Out, out damned spot
Because the kitchen tile floor had been installed before the ceiling was installed and painted, numerous drops of acrylic paint had splattered the flooring. So Hoppy bought some industrial strength acid and steel wool and ordered the kitchen crew to remove the paint droppings. [For whatever reason, the construction crew was never asked to correct their mistakes.]

The kitchen crew rebelled; using acid with steel wool to remove epoxy paint without protective gear, even gloves, seemed a workplace violation. Hoppy bought gloves; the gloves kept disappearing, having been “eighty-sixed” by Tyler. Hoppy bought more gloves; those also “disappeared.”

The question soon became moot as the rubber kitchen mats needed for the kitchen soon graced the floors.

Bought and paid for
The litany of screw ups may seem normal for those working in the restaurant industry: the failure to pay workers overtime; the two-week delay in getting paid; and the decision of the construction crew to turn off the exhaust system in the midst of a busy lunch hour, requiring me to wrap my arms in wet towels to cook the food.

There was the incident where a fired waiter apparently contaminated the refried beans with his own excrement, requiring an emergency preparation of new beans to be served. The huge walk-in acquired a new lock.

When Hoppy insisted on calling the crew his “kitchen boys,” Louis complained bitterly that he was a man, not a boy.
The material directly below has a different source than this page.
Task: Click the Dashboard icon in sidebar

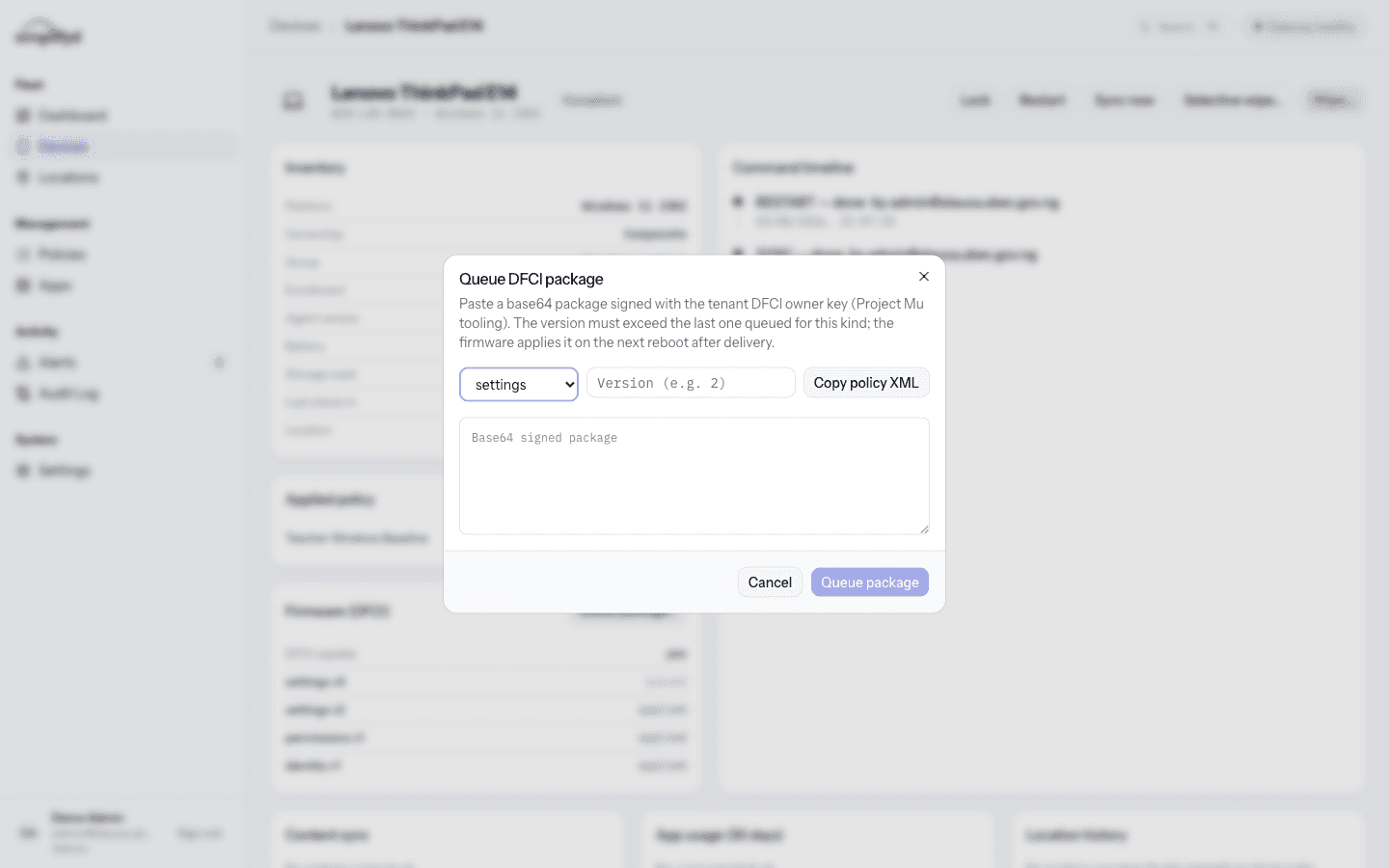Action: (23, 116)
I confronted Hoppy, asking him politely not to call the workers “boys” anymore.

“What are they going to do about it?” Hoppy demanded. “They know I don’t mean anything by it.”

I responded, in my most polite voice, knowing that the entire kitchen crew was listening in rapt attention: “Well, then perhaps it would be okay if they called you a m-f white honkie bossman, because they wouldn’t mean anything by it, either.”

Hoppy sputtered in disbelief. “Then they can haul their asses out of here because they would be fired.” He stalked away.

Back in the kitchen, the workers beamed. I wondered how long I would survive.

But the next day, Hoppy started to call the crew his kitchen boys, and stopped, instead calling them his kitchen men. One small step for mankind.

The breaking point
A few weeks later, Tyler arrived late; he was carrying a brown paper bag, from which he pulled a revolver and put it to the head of James, the broiler cook, and pulled the trigger: it was not loaded. Tyler thought it was a funny joke.

It was scary. That afternoon, I resigned, leaving the next day. I knew that Tyler would begin most workdays injecting himself in the thigh with speed. On the way up, his work was amazing; on the way down, it was dangerous.

Moral of the story
I had learned, in graphic fashion, that the workplace was not a safe place. I had also learned that there was a possibility, when permitted, where a team working together could achieve remarkable outcomes. It depended on mutual trust.

We are all survivors from work and family histories. How we choose to overcome the difficulties is not a simple task; it requires both letting go and allowing the need to control things around you to dissipate.

It also requires the willingness to remove yourself from a dangerous situation, to say no, to walk away.

All too often, we define ourselves by our work products, rather than by our relationships.

Finding a balance between life and work priorities is no guarantee for happiness. But remaining in a toxic situation will only fester.